The commissioners said the new center will create a system as flexible and resourceful as the enemy. And the national intelligence director, who will have sweeping authority including spending control over the entire intelligence community, is essential to improve coordination.

"We have concluded that the intelligence community isn't going to get its job done unless somebody is in charge. That is just not the case now, and we paid the price," the commissioners said.

Under public and political pressure to enact changes, President George W. Bush has created a working group to study the commission's recommendations and draft executive orders that could immediately implement some of the proposals. Other commission proposals include disclosing now-classified intelligence budget figures and institutionalizing changes ongoing at the FBI.

A senior administration official said aides were finishing draft versions to present to President Bush, who would adopt some or all of them soon.

The calls for reform come shortly after the largest government reorganization in 50 years with the opening of the Homeland Security Department, which celebrated its one-year anniversary in March. As in that restructuring, Collins said she expects some resistance.

"The committee's experience with the creation of the Department of Homeland Security teaches us that it is always difficult to undertake a major reorganization," she said. "It takes a sea-change in thinking."

Given the Sept. 11 commission's findings and a recent Senate report that found major failings in the prewar intelligence on Iraq, Lieberman said the case for intelligence reform is — if anything — more compelling than it was for creating a Homeland Security Department.

He dismisses arguments that major changes shouldn't be made given the ongoing war against terrorism, as acting CIA Director John McLaughlin has suggested. "The fact that we are in the middle of a war ... gives the commission's recommendations powerful urgency," Lieberman said.

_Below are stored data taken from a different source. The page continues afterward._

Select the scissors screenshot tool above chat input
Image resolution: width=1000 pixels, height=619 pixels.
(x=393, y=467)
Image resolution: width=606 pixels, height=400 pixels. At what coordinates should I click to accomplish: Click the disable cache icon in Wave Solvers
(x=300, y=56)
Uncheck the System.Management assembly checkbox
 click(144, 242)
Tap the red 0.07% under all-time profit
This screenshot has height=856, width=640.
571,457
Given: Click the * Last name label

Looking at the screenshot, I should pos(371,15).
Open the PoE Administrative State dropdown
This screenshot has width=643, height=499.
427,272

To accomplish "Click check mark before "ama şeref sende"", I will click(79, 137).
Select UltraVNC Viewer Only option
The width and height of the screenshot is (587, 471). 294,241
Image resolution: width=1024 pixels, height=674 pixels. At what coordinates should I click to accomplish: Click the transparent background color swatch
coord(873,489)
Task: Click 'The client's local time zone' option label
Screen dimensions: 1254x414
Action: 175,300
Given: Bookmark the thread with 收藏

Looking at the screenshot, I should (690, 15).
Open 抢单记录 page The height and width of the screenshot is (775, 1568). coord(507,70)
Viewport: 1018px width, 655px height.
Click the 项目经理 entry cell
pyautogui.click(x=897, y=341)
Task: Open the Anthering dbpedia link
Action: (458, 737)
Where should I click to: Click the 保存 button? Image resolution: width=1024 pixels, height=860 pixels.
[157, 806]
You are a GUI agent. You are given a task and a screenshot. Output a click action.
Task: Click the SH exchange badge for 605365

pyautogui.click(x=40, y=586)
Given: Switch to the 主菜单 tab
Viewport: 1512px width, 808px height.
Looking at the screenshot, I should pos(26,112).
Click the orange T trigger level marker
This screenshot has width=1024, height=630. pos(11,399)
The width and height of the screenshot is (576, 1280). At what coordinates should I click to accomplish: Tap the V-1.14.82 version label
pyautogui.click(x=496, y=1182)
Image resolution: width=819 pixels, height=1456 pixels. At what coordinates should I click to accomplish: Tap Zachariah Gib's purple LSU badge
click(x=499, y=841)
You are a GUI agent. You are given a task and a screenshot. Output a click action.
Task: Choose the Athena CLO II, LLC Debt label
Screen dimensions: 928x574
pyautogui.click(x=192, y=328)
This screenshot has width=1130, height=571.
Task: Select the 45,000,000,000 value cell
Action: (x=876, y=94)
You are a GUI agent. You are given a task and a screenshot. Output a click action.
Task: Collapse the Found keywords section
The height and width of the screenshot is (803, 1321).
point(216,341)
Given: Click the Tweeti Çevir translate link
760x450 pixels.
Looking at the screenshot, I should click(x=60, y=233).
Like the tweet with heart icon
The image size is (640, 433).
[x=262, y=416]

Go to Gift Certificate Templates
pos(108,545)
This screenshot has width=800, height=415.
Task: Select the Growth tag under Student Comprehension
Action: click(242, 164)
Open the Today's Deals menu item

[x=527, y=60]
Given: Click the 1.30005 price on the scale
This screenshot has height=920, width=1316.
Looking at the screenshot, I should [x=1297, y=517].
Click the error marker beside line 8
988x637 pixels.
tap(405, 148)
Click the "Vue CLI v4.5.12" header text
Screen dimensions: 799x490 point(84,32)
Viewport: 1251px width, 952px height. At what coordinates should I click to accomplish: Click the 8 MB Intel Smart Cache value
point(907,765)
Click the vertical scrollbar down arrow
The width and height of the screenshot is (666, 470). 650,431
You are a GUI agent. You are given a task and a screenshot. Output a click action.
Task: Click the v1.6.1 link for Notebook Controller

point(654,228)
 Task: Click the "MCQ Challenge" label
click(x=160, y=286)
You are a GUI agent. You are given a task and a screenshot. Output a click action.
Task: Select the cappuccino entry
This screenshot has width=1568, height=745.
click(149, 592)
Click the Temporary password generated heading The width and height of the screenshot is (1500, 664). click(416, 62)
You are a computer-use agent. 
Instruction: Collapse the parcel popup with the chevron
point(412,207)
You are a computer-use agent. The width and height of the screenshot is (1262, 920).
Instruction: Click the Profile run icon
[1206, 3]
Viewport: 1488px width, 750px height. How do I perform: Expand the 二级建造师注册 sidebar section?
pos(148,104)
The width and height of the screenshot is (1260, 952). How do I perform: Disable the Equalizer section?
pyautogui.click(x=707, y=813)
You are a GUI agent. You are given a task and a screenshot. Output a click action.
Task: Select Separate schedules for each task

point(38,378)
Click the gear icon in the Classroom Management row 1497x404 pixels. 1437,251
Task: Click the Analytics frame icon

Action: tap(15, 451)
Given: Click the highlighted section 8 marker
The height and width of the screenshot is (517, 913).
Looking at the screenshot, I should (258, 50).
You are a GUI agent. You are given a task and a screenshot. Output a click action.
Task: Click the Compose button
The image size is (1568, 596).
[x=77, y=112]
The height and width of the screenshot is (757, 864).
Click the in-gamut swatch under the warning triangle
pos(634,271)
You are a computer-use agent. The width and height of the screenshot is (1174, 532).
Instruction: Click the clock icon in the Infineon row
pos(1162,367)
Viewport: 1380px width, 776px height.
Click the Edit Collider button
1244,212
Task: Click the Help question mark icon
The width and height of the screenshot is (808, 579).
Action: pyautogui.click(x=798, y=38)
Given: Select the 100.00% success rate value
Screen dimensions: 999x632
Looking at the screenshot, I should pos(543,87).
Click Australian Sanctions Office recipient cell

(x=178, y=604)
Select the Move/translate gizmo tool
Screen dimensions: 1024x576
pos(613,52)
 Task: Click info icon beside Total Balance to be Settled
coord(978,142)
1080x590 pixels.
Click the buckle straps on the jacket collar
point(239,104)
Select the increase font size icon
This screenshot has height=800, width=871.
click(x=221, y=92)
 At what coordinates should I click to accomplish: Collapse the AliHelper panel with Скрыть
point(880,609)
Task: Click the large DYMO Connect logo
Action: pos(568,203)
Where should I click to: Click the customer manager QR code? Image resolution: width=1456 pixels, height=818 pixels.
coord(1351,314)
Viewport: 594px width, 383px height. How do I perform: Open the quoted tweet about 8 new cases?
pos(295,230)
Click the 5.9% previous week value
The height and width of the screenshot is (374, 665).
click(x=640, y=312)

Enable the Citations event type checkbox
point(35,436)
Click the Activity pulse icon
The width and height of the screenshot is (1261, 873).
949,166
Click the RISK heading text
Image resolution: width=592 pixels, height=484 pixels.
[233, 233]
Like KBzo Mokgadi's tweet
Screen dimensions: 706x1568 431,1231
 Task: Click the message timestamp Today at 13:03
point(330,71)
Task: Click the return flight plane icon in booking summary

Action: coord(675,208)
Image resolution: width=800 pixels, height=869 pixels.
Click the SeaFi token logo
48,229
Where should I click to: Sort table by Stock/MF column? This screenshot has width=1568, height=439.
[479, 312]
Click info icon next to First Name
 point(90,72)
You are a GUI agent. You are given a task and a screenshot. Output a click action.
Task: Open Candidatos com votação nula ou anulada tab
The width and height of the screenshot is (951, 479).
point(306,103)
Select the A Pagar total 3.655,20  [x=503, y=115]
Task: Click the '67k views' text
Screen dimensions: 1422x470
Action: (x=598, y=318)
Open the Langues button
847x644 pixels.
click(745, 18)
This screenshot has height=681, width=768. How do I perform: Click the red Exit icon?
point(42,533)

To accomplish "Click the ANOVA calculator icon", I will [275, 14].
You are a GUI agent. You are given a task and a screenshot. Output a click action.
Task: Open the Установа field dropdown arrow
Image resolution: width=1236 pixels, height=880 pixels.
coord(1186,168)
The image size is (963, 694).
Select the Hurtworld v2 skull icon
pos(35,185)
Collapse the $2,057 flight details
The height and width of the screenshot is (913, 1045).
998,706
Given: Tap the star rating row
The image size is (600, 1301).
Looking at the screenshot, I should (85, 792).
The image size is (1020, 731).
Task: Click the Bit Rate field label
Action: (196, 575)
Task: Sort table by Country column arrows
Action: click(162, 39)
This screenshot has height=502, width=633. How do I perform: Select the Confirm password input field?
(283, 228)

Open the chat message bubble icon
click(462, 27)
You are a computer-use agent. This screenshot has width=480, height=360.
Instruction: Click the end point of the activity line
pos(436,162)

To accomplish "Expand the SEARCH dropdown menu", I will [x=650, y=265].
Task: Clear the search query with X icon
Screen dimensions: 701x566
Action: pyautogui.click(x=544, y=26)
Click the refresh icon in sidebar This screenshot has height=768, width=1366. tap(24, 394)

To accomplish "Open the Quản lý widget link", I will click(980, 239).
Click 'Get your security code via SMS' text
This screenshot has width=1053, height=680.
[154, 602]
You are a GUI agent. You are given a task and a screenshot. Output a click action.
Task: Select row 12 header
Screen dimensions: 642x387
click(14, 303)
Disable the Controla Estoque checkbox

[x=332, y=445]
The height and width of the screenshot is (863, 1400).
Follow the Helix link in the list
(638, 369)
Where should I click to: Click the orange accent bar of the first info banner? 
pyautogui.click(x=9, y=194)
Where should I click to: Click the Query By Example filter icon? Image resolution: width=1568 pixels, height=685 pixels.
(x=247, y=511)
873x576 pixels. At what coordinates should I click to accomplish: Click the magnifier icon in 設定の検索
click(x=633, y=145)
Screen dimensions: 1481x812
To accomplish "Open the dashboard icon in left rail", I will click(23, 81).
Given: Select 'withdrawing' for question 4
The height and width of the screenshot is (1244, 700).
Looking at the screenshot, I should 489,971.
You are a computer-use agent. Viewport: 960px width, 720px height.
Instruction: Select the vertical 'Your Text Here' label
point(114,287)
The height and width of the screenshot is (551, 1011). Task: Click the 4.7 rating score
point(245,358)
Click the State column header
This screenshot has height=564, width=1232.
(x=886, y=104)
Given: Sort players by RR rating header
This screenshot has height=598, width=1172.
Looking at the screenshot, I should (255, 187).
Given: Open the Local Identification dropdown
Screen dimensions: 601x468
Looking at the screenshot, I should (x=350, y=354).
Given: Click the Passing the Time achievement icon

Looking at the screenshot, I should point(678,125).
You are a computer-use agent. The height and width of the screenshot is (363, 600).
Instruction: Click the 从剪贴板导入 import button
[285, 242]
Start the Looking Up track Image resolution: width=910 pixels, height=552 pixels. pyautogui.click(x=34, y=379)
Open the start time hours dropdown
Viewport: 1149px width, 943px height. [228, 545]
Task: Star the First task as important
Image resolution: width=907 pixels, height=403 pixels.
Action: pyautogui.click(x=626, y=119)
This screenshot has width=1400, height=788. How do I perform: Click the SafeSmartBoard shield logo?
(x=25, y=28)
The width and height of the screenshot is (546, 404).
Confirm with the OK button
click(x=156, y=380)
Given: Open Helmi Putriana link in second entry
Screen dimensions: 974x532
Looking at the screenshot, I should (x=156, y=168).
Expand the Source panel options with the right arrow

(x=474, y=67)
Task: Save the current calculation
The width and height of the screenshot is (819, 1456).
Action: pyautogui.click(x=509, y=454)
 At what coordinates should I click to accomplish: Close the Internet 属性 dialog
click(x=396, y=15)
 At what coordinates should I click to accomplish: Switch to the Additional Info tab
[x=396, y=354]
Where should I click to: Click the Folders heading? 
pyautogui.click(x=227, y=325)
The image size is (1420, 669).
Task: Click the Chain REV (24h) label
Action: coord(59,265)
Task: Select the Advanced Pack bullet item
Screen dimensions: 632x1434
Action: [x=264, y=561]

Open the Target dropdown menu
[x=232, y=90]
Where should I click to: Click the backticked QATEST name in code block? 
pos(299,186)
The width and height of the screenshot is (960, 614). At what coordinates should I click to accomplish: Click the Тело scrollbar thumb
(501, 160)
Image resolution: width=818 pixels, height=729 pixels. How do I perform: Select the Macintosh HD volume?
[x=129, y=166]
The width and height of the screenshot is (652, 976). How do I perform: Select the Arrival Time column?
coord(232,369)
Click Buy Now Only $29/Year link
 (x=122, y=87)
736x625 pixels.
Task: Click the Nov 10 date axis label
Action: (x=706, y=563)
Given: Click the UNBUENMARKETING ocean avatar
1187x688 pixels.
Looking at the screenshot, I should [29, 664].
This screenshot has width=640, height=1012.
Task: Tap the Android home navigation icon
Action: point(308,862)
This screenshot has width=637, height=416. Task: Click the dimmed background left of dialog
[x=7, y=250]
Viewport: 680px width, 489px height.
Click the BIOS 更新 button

The hearing is the first of at least 15 that will be held in the coming weeks by more than a half dozen House and Senate committees. Collins said the Republican Senate leadership has encouraged her to stay focused on national intelligence director and counterterrorism center and try to produce a bill by Oct. 1.

Congressional aides are also examining a series of issues related to the proposals. Among them:

  • What role will the national intelligence director have in setting policy, not traditionally the territory of intelligence officials?
  • Will that person brief the president?
  • Should the individual be on the Cabinet? How will its deputies and other related offices be structured?